Prix du 75ème Festival de Cannes (2022)
Avec Tori et Lokita, récompensé au dernier Festival de Cannes par le prix du 75e, les frères Dardenne démontrent une fois de plus la force de leur cinéma mêlant la précision du scénario à leur profond engagement humaniste. La beauté d’un discours qui va à l’essentiel pour mieux nous raconter les dérives du monde actuel
Tori, jeune garçon originaire du Bénin, a rencontré Lokita, adolescente camerounaise, sur l’embarcation clandestine qui les menait en Sicile. De l’Italie à la Belgique, ils ont choisi de s’épauler coûte que coûte dans cette quête d’une vie meilleure qui ne peut passer que par l’obtention d’un titre de séjour valide, précieux sésame rarement délivré et difficilement accessible dans le dédale administratif de nos politiques d’accueil. Tori a obtenu ses papiers, mais pas Lokita. Alors, en attendant la régularisation de sa situation, ils trouvent de quoi subvenir à leurs besoins… Mais où et vers qui se tourner quand le système tend à tout prix à nous effacer si ce n’est vers l’économie souterraine, le commerce interlope qui fait encore moins de cas de leur personne et de l’affection qui les lie ?
Comme souvent dans le cinéma des Dardenne, c’est par le mouvement des personnages, le tracé de leur trajectoire, de leur corps et de leurs gestes que nous apprenons à les connaître. Le film s’ouvre sur le visage de Lokita en gros plan, fébrile et majestueux, alors qu’elle répond aux questions d’une agent de l’Office des Étrangers. Un entretien qui confine à l’interrogatoire. La voix de l'agent est douce mais sentencieuse, elle dénote l’assise, le privilège inhérents à ceux nés sur le bon territoire. Elle scrute les failles du discours de Lokita et les constate, enclenchant instantanément la panique de celle-ci.
Les crises d’angoisse de Lokita sont la manifestation de l’impasse de sa situation d’où ne surgit aucune respiration, aucune consolation, si ce n’est celle que lui apporte Tori, avec sa joie de vivre communicative et son soutien à toute épreuve. Lokita, jeune fille invisible, inconsidérée, dont les désirs, la dignité et même l’existence sont niés par les protagonistes qu’elle rencontre, et dont le seul refuge reste son amitié avec Tori.

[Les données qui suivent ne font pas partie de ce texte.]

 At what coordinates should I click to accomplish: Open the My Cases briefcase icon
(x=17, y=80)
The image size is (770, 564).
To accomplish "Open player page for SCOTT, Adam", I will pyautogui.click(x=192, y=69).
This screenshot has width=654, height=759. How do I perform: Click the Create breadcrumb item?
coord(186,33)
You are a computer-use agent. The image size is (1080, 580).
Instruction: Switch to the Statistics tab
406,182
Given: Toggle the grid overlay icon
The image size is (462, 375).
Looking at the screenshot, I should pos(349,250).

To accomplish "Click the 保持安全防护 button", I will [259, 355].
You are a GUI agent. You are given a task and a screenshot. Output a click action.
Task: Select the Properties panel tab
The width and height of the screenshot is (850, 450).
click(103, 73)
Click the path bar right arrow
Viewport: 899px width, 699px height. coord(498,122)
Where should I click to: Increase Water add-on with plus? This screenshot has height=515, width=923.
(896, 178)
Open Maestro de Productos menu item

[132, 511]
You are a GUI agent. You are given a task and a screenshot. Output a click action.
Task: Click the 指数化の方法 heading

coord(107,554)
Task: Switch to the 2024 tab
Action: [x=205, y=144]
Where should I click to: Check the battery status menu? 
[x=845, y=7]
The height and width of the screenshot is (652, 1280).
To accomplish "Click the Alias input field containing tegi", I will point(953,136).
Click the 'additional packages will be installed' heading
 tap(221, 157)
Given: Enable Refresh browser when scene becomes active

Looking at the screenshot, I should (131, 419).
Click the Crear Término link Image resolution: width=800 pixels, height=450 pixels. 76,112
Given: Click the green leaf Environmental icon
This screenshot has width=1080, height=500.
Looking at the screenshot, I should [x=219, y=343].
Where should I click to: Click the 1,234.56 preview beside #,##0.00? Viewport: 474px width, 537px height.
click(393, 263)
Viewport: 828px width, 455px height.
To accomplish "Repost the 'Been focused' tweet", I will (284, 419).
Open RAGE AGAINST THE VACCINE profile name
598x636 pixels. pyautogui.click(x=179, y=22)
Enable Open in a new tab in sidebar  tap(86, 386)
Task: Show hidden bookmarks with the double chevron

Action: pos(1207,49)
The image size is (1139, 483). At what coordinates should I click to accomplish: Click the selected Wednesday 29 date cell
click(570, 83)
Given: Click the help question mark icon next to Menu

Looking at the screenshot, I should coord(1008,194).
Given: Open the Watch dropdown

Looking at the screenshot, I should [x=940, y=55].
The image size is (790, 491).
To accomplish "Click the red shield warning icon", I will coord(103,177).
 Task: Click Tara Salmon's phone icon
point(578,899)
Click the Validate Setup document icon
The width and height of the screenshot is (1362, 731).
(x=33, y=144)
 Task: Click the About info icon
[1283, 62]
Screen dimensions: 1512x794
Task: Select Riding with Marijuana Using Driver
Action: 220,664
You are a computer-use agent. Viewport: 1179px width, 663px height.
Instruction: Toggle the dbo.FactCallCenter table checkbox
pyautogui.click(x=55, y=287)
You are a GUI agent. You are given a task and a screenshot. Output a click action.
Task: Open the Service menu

Tori et Lokita opposent à l’austérité de nos institutions, à la violence de la pègre, au cynisme généralisé de notre humanité vacillante, leur indéfectible amitié, symbole d’une puissance folle dans un film qui cherche à rendre visibles les brèches où s’engouffrent malgré elles les personnes en exil, uniques remparts à leur détresse, mais aussi terrible étau à leur liberté.
Les frères Dardenne, dont l’œuvre témoigne d’un corps-à-corps permanent avec leur époque, nous bouleversent encore par l’acuité de leur regard, l’intelligence humble avec laquelle ils questionnent notre monde. Dans La Fille inconnue, une jeune médecin cherchait à tout prix à identifier le corps d’une femme noire retrouvée morte et à qui aucune autorité ne se souciait de donner un nom.
Aujourd’hui, les cinéastes nomment Tori et nomment Lokita. Ils nous les font regarder et nous rappellent de ne pas oublier que leur vie compte.